The deal, which will see the gas extracted from Iraqi fields being both sold in Iraq and abroad, will be signed next month, ministry spokesman Assem Jihad told AFP.
Shell will become the first Western oil group to sign a deal with Baghdad since the US-led invasion of 2003.
Iraq’s cabinet has agreed to the contract, which gives the state-owned Southern Oil Company 51 percent and Shell 49 percent in the venture.
“Our joint venture partnership is for the long term, because the investment to extract is a long process,” Jihad told AFP.
He had told the FT that Europe was looking for supplies of gas from Iraq.

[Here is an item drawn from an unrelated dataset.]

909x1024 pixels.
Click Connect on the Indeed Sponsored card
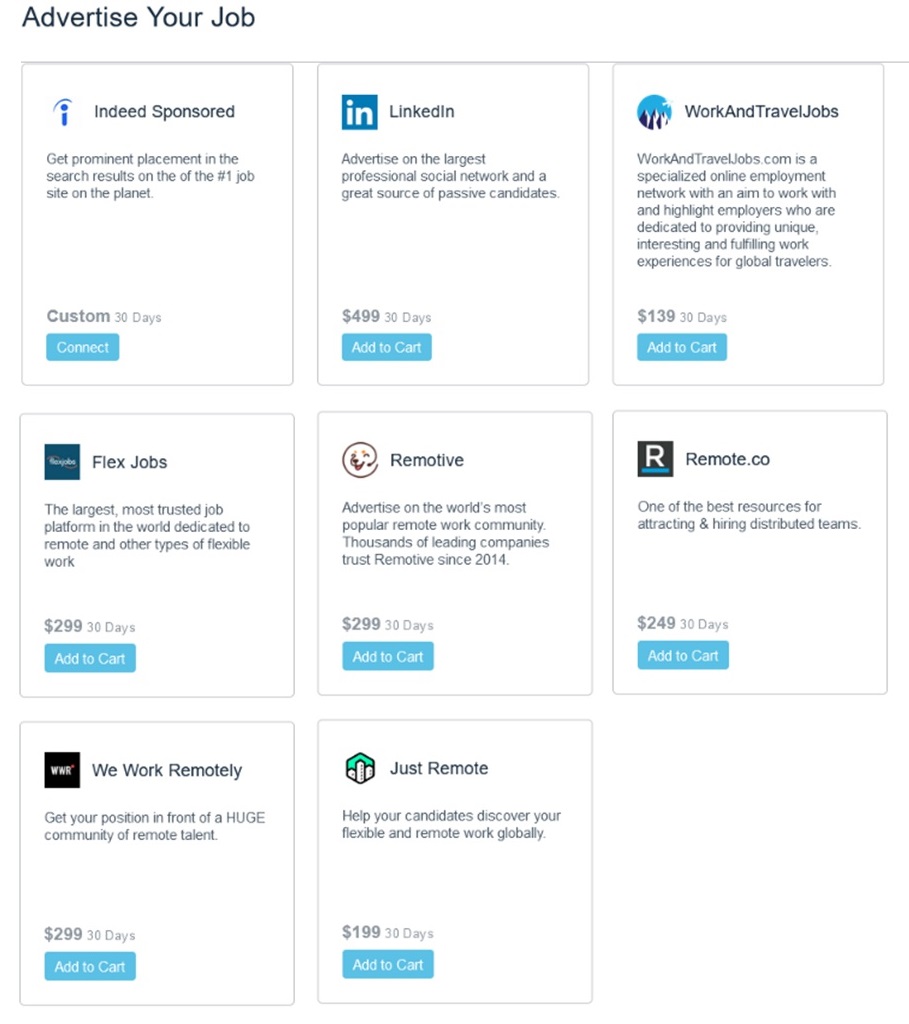[82, 347]
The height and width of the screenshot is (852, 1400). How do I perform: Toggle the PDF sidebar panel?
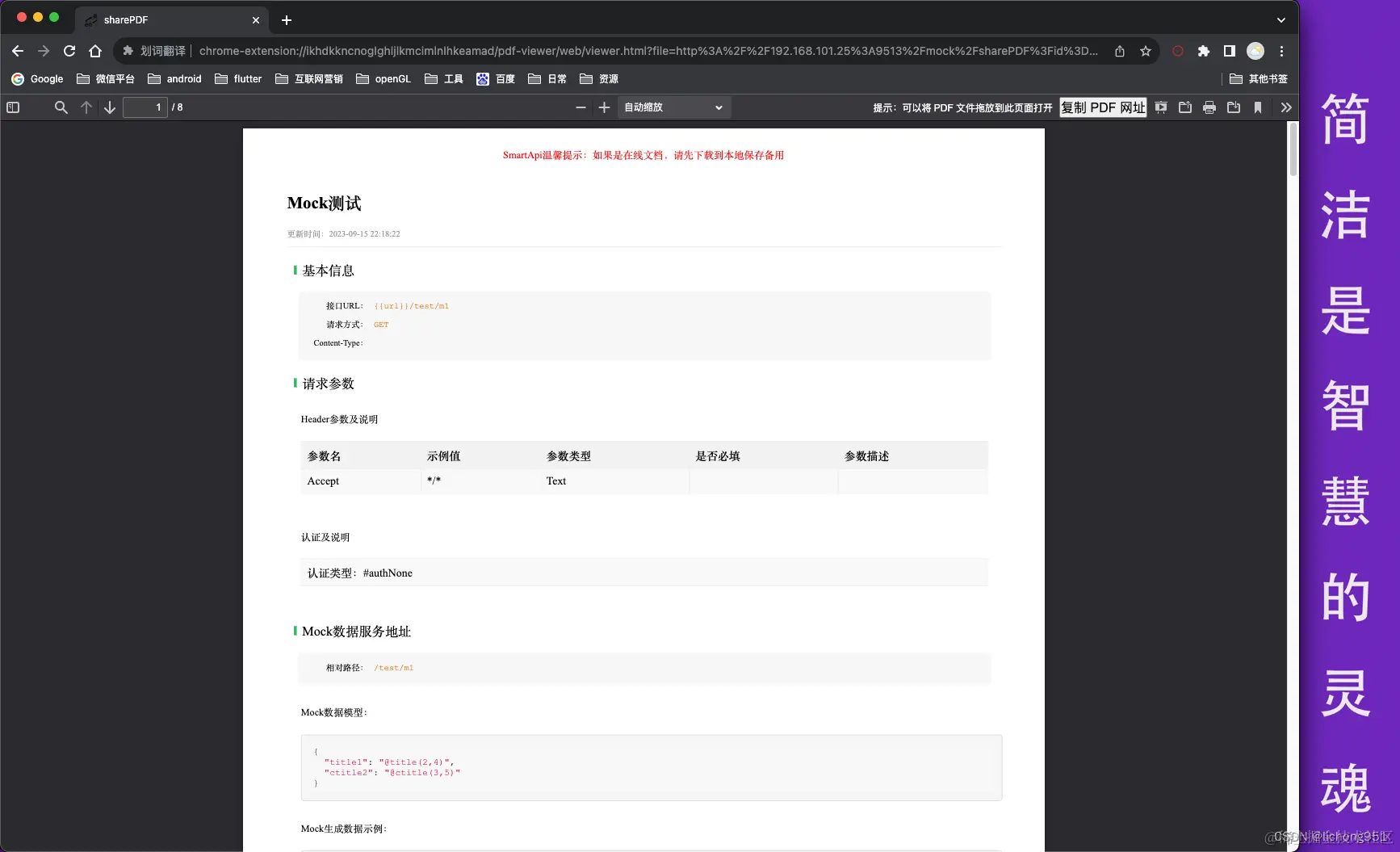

“Security used to be a deterrent but now companies feel that security has improved and this will encourage others to come in,” he added.
Shell told the FT: “We are delighted with the government’s decision and look forward to signing the agreement in the near future.”
Last month China became the first foreign group to reach an agreement with Iraq in a three billion dollar deal to exploit oil that revived a 1997 contract granting China rights to develop the Al-Ahdab oil field in central Iraq.